• AIM OF THE EXERCISE: Using the data that follows, give again word for word the lines between the one holding "The width and" and the one holding "Task: Select the PdfViewer control in tree", inclusive. Omit the pictures.

Recorded data:
Segment Open

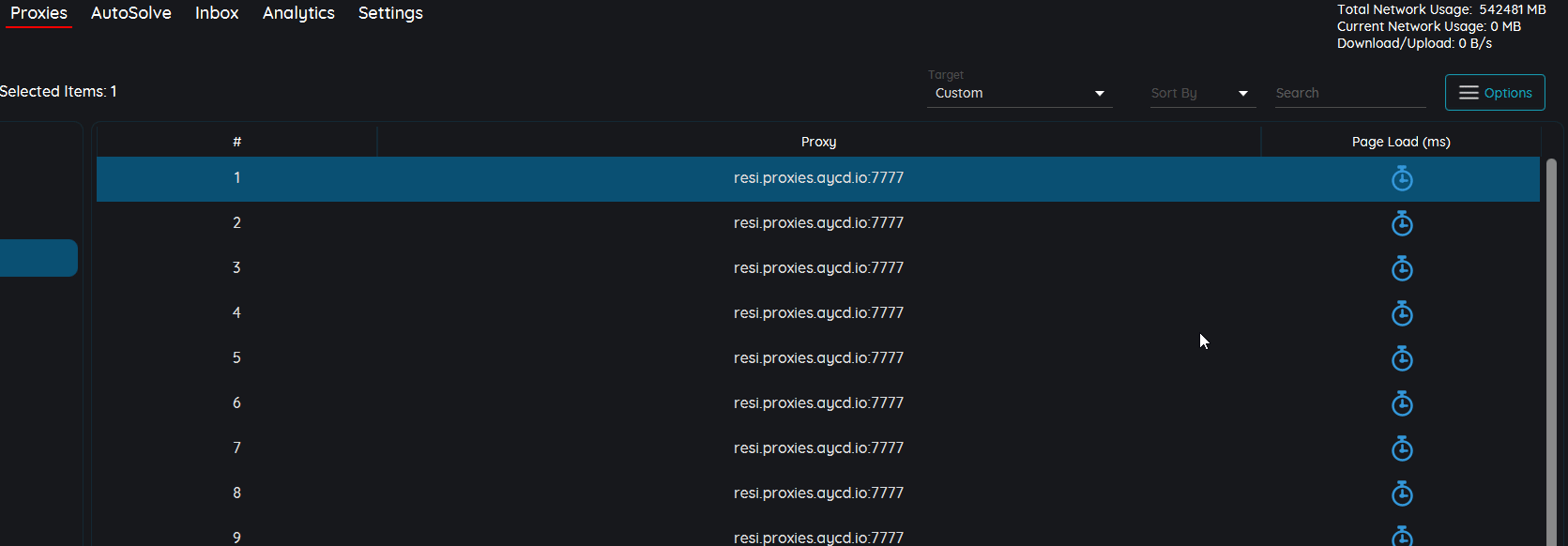Open the Inbox tab
Image resolution: width=1568 pixels, height=546 pixels.
click(x=217, y=13)
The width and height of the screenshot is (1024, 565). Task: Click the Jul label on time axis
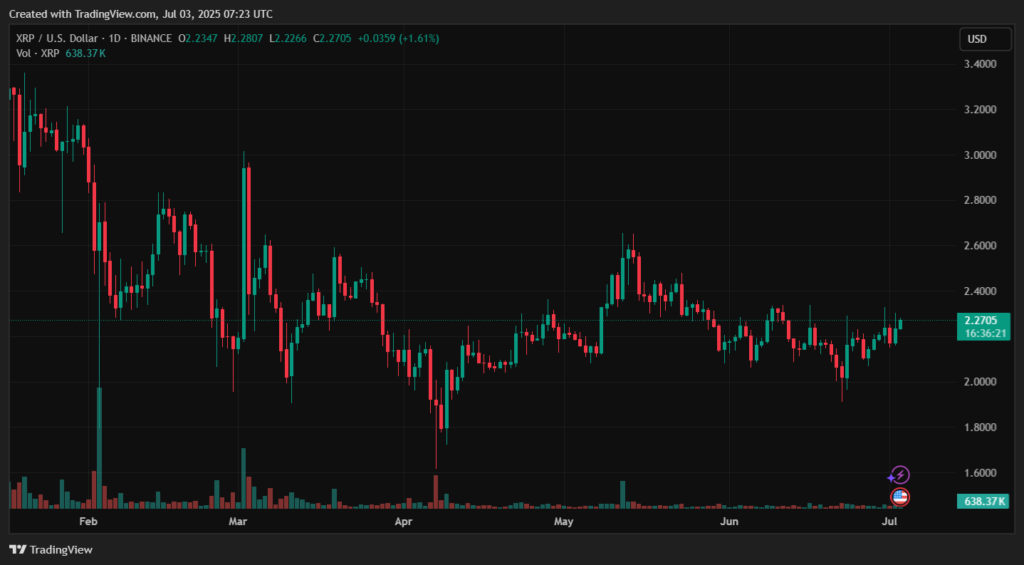pyautogui.click(x=889, y=522)
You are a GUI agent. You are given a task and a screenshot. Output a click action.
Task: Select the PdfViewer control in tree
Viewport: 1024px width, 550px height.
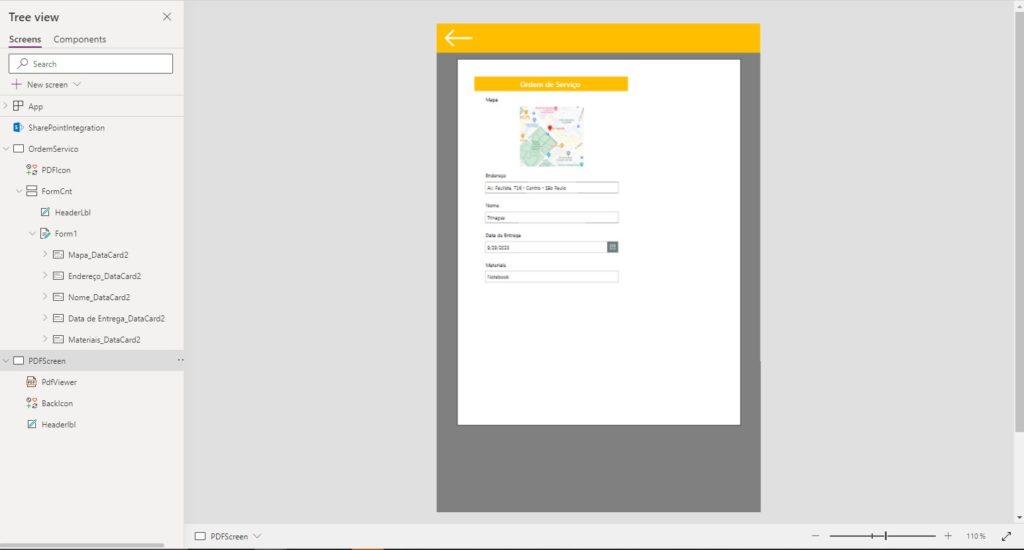(58, 382)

Segment Closed

• ANSWER BOX:
The width and height of the screenshot is (1024, 565). Task: Click the Jul label on time axis
pyautogui.click(x=889, y=522)
You are a GUI agent. You are given a task and a screenshot. Output a click action.
Task: Select the PdfViewer control in tree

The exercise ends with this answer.